• [PROBLEM TO WORK ON]:
Look through the material below and show every line with the word "Service".

• [SOURCE MATERIAL]:
___
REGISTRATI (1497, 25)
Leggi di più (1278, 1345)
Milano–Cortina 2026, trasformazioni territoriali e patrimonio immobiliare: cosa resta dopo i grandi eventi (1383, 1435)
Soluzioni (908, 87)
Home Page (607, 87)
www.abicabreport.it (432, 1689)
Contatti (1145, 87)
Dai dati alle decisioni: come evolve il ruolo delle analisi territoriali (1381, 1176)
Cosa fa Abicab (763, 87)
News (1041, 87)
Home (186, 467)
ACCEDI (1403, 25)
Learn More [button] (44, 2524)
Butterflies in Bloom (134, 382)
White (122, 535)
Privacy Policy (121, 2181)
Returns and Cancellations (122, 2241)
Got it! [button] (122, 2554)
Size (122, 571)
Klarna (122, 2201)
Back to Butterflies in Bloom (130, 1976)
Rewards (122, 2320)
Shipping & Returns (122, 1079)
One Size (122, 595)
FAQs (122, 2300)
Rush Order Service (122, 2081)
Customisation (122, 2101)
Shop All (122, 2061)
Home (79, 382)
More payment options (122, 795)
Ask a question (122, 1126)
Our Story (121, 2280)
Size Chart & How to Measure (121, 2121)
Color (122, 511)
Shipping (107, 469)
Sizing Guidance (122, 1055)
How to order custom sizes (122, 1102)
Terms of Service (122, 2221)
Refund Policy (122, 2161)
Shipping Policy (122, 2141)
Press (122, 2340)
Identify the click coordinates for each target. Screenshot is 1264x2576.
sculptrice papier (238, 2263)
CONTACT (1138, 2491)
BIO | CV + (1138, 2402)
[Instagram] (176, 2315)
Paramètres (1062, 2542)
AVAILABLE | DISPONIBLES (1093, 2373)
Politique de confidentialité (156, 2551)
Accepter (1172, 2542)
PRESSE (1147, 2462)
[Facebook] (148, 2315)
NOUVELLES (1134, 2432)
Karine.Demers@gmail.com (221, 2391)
___
• [ANSWER TO THIS EXERCISE]:
Rush Order Service (122, 2081)
Terms of Service (122, 2221)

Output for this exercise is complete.